Rows of pointing data:
(begin)

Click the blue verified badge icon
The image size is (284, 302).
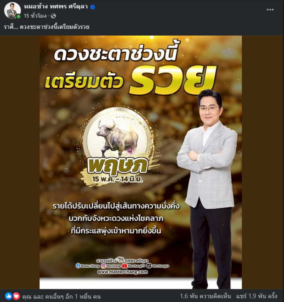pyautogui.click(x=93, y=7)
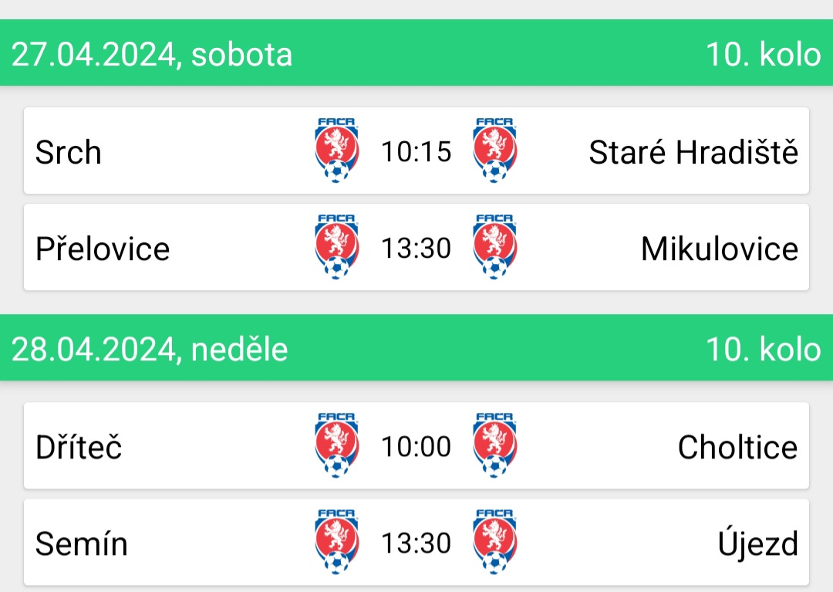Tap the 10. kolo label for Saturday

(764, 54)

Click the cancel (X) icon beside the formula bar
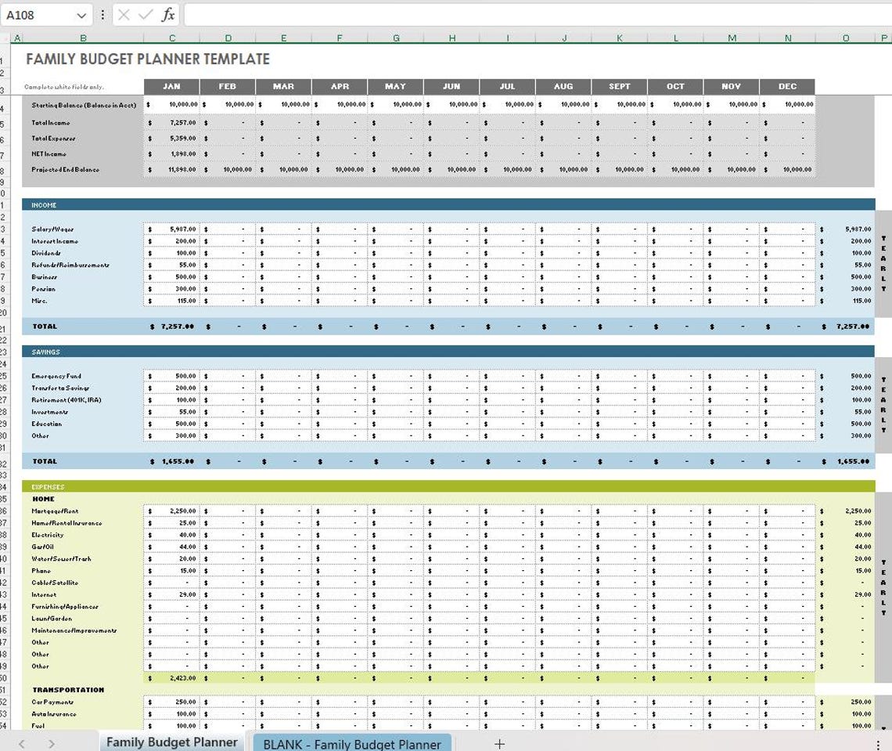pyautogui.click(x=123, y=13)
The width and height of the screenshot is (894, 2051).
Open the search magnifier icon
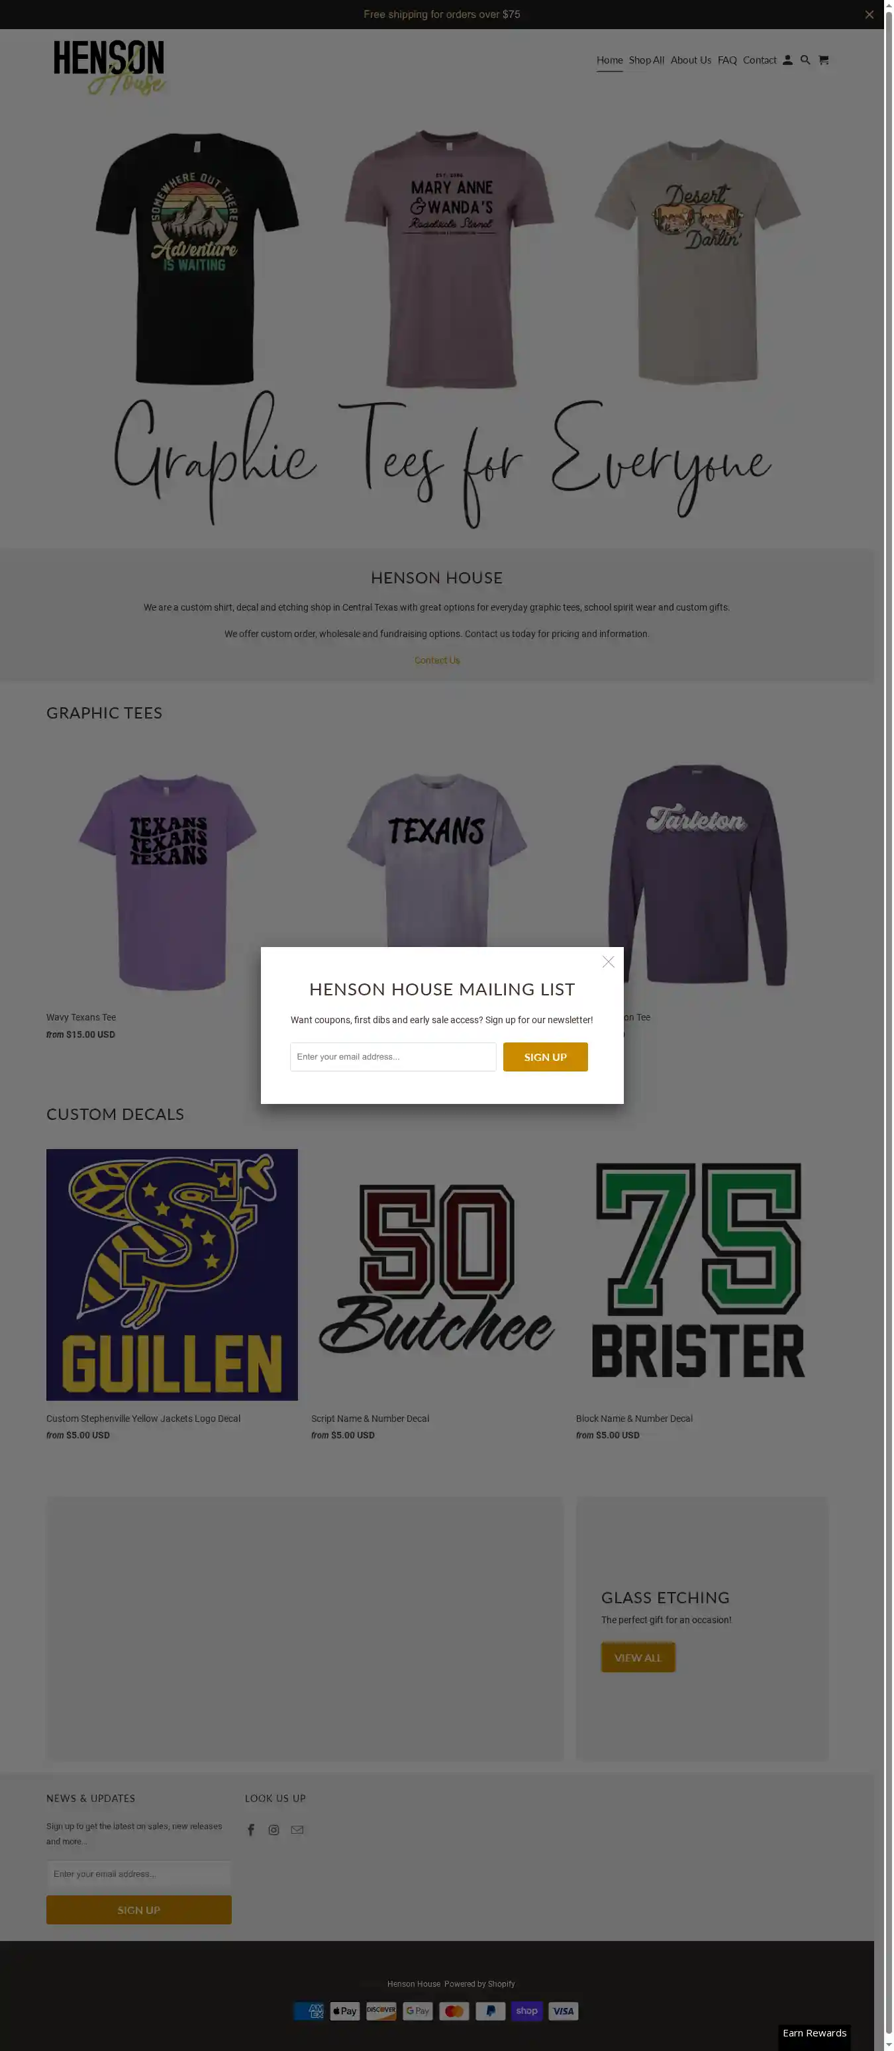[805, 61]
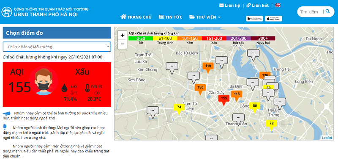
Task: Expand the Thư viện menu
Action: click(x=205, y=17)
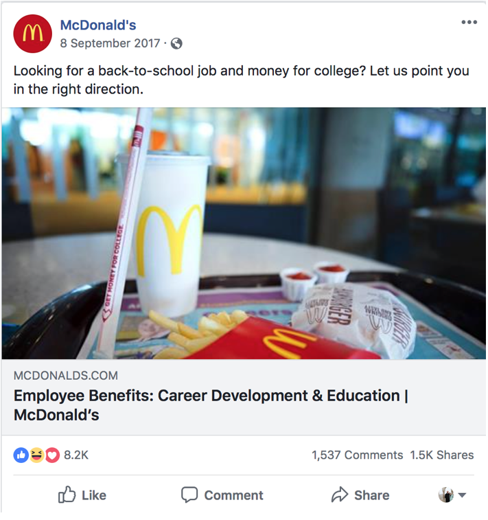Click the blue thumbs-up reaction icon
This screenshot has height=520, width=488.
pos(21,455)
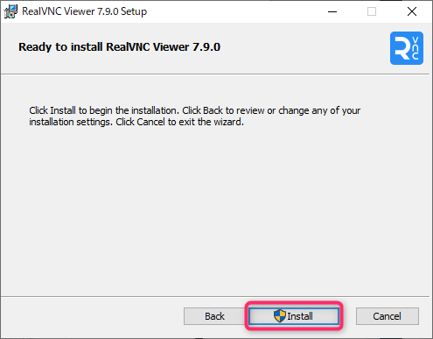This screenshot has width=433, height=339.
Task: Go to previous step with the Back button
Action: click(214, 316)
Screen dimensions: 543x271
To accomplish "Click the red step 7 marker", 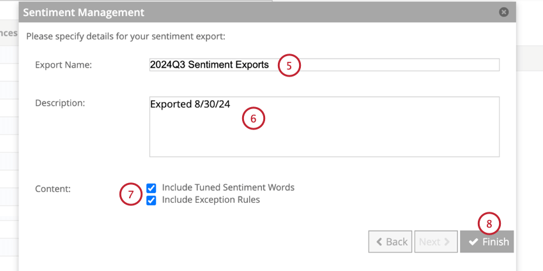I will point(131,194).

(end)

- EXERCISE:
Swap "icon" for "symbol" in the lines from the first one up to and including the line with "pyautogui.click(x=123, y=13)", keeping everything else unchanged. Leave the pictures out of your answer.

- TASK ANSWER:
Click the blue verified badge symbol
The image size is (284, 302).
pyautogui.click(x=93, y=7)
Tap the 10. kolo label for Saturday

(764, 54)

Click the cancel (X) symbol beside the formula bar
pyautogui.click(x=123, y=13)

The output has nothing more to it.